SonneundDunkenheit hat geschrieben: 25. Jan 2026, 14:37
Hallo Milli,
eine Arbeit ist wichtig und sinnstifend. Trotzdem frage ich mich warum du an dem Quereinstieg so festhältst.
Das Arbeitsklima ist "unter aller Sau", Quereinsteiger nicht erwünscht, die Schüler und deren Eltern "respektlos". Ich übertreibe ganz bewusst. Warum willst du den Rest deines Lebens oder zumindest die nächsten Jahre in solch einem Umfeld arbeiten? Ich verstehe es nicht.
Eine Privatinsolvenz ist ganz sicher kein schöner Zustand, aber er geht vorbei.
Die "Flucht" in die Krankschreibung wird dir nur kurzfristig Erholung geben, aber die äußeren Bedingungen nicht verändern. Auch an einer anderen Schule nicht. Du bleibst Quereinsteiger, die Schüler schwierig, das Arbeitskollegium eine Gleichung mit vielen Unbekannten.
Auch wenn es jetzt vielleicht einen großen Aufschrei gibt. Ich finde Lehrer, die erkrankungsbedingt immer wieder ausfallen werden schwierig im Hinsicht auf die Kontinuität, die Schüler brauchen. Auch Menschen mit chronischen Erkrankungen können sicher sehr gute Pädagogen sein, aber ob der Schulbetrieb der geeignete Ort ist, erscheint mir persönlich zumindest hinterfragenswert.
Wie ich schon geschrieben hatte, gibt es eine Rückzahlungsklausel und ich wäre dann auch fürs Referendariat gesperrt.

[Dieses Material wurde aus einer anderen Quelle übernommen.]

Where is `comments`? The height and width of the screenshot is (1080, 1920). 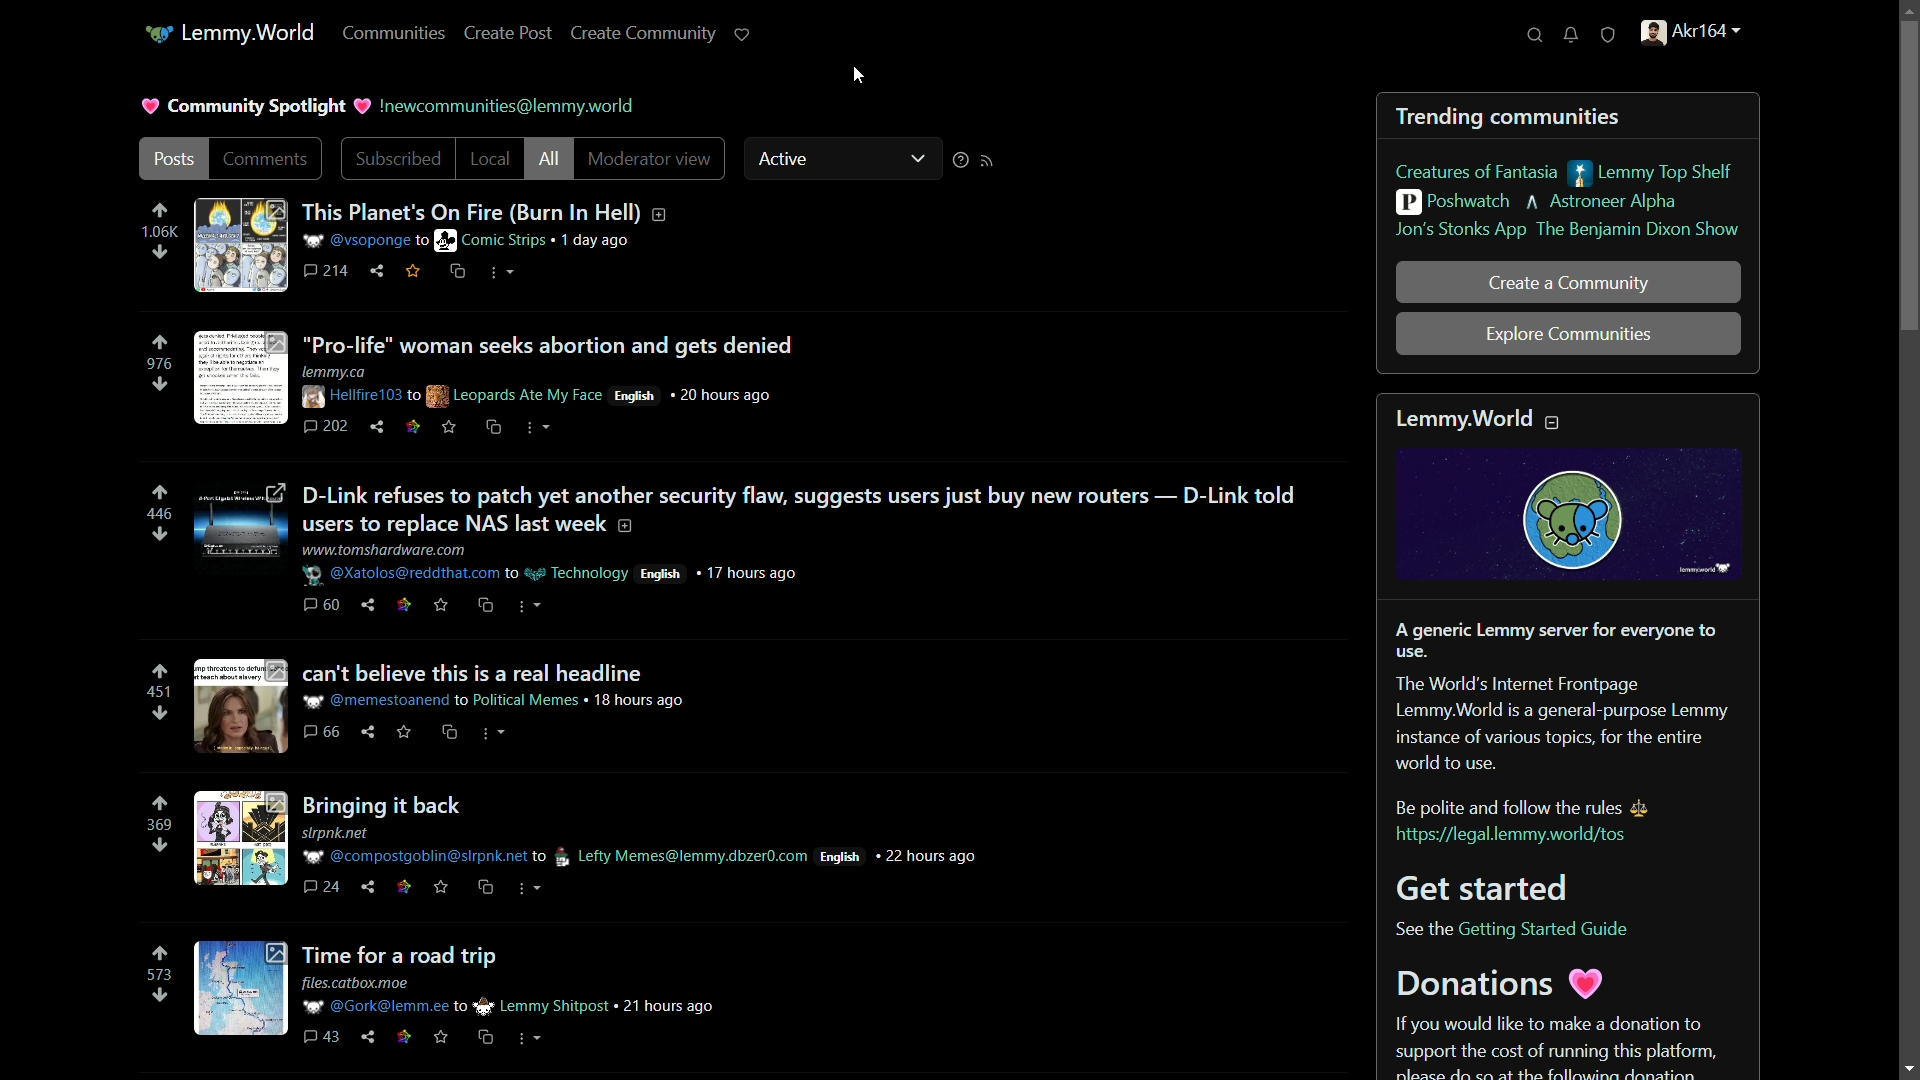
comments is located at coordinates (265, 157).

Abgesehen davon wäre ich bei jeder anderen Stelle aus meinem ursprünglichen Job noch schlechter bezahlt und hätte deutlich miesere Konditionen. Die auf der anderen Seite ist alles grüner Mentalität haut da nicht so gut hin. Ich kenne etliche Lehrer persönlich (nicht an der Schule) und wenn man es schafft, hat man schon ein Stück weit ausgesorgt. Es ist eine sichere Basis, die einem als Single und ohne Familie oder Freunde eine Sicherheit gibt.
Wäre ich verheiratet hätte ich drauf gepfiffen, aber das bin ich nicht.
Meine Alternative sind dauerhaft befristete Maßnahmen mit schlechter Bezahlung. Das hatte ich ja und wenn man beide Seiten kennt, dann weiß man, was man an diesem Job im ÖFD hat.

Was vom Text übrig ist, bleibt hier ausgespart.